● Exercise passage:
▬▬▬
Purpose of the Study:

  • To investigate how tissue stiffness affects the behavior of human primary monocytes.
  • To understand the mechanisms behind the formation of collective cell behavior in monocytes.

Main Methods:

  • Utilized soft collagen-coated hydrogels with physiological stiffnesses to culture human primary monocytes.
  • Employed computational modeling, including the Cahn-Hilliard equation and Turing mechanism, to simulate and understand domain formation.
  • Experimentally validated computational model predictions regarding cell seeding density, chemotaxis, and random migration.

Main Results:

  • Human monocytes uniquely form dynamic, regular, reversible, multicellular domains on soft hydrogels.
  • Intercellular adhesion is initiated by the β2 integrin-ICAM-1 complex, while soluble inhibitory factors maintain domain stability.
  • Domain formation enhances monocyte survival, albeit with inhibited phagocytic capability.

Conclusions:

  • Cells can generate complex phases by leveraging mechanosensing, short-range interactions, and long-range signals.
  • Monocyte collective behavior and domain formation are driven by a balance of local activation and global inhibition mechanisms.
  • This study reveals a novel survival strategy for monocytes mediated by matrix stiffness and collective behavior.
▬▬▬
● Data extract:

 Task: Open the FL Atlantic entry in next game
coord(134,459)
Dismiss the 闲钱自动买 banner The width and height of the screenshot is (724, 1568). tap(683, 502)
▬▬▬
● Action item: List every adjective that the study summary uses to describe the domains that human monocytes form on soft hydrogels.

● Exercise output: dynamic, regular, reversible, multicellular